NINETEEN DOLLAR BAND-AID: HOSPITALS STILL SUING PATIENTS

Hospitals in the hardest-hit coronavirus states are starting to sue patients again, despite a record number of COVID-19 cases and millions of Americans out of work – and uninsured.

Nearly all of the roughly two dozen Community Health Systems hospitals in Florida, Texas and Arizona have resumed suing patients over medical bills, according to Axios, after a pause earlier this year. The hospitals have filed hundreds of cases per county and are seeking to collect on medical bills of up to $126,000, which translates to about half of the average U.S. mortgage.

“I am [writing] this response to inform you of my inability to [pay] this outstanding medical Debt, I only bring home a check of 525 dollars a week and [am] helping two daughters with my grandkids,” one Fort Worth, Texas man, who was refused any payment relief options, wrote in a letter to a judge. “If I had money, and I could afford a lawyer, I would countersue the hospital for price gouging. When they want to charge you $19 for a band-aid, that’s ridiculous.”

The wife of a disabled veteran was also hit with three lawsuits in two years after she took her daughter to the hospital when she was uninsured. Like many, her work hours were cut due to the economic downturn.

The current health care system isn’t working for these Americans. Medicare for All would not only end price gouging by providers and manufacturers but would also guarantee coverage for everyone so no Americans will again be burdened by medical debt.

MOLINA CEO PAID 232 TIMES AS MUCH AS MEDIAN EMPLOYEE

The CEOs of the top six private insurance companies saw their earnings increase last year, each earning more than $15 million.

Joseph Zubretsky of Molina Healthcare Inc. was paid $18.0 million in total compensation, an 18.4% rise compared to 2018 and 232 times the compensation of the average Molina employee ($65,652).

Anthem Inc. CEO Gail Boudreaux earned $15.5 million, up 9.1% from the previous year. UnitedHealth Group Inc.’s David Wichmann, Humana’s Bruce Broussard and Cigna’s David Cordani were paid $18.9 million, $16.7 million and $19.1 million, respectively, with year-over-year pay increases of 4.3%, 2.5% and 0.8%. Michael Neidorff of Centene remains the highest-paid health insurance CEO, earning $26.4 million in 2019, up 1.2% from the previous year.

Sky high CEO pay at private insurance companies is one reason that the U.S. spends double what other peer countries pay for health care with much poorer health outcomes.

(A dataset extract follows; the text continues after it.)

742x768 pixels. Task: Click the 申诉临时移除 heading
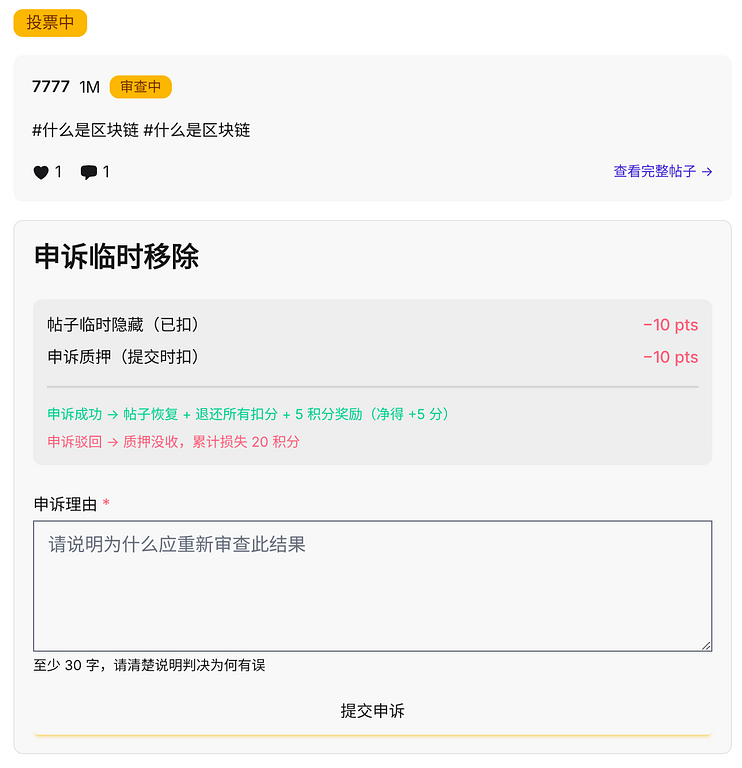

Insurance premiums, which are continuing to skyrocket and become more unaffordable each year, are used to pay these corporate executives’ base salaries.

ANOTHER REPORT HIGHLIGHTS RACIAL DISPARITIES IN HEALTH CARE

A new survey from the Commonwealth Fund shows how ill-prepared the health care system was for the coronavirus pandemic and how the current system disproportionately hurts people of color.

About 43% of American adults did not have stable health insurance coverage in the first half of this year and 45% of Black Americans and 35% of whites had trouble paying medical bills, further exposing racial inequalities in the U.S. health care system. Additionally, more than one-third of Hispanic adults, small business workers and people with low incomes were uninsured.

This follows a similar report from the National Urban League that found Black Americans are three times more likely to become infected with the coronavirus than whites and twice as likely to die.

Systematic racism in health care is another pandemic plaguing this country.

PUBLIC CITIZEN’S ADVOCACY AND RESOLUTIONS

Public Citizen has advocated for single-payer health care since our founding in 1971 and has worked for decades to end profiteering and waste in health care – whether from insurers, Big Pharma or hospitals.

Public Citizen is dedicated to building the grassroots movement we will need to win Medicare for All. Along with our 500,000 members and allies, Public Citizen works with local elected officials in cities, counties and towns from coast to coast to pass resolutions supporting Medicare for All and send a powerful signal to Congress that health care is a human right.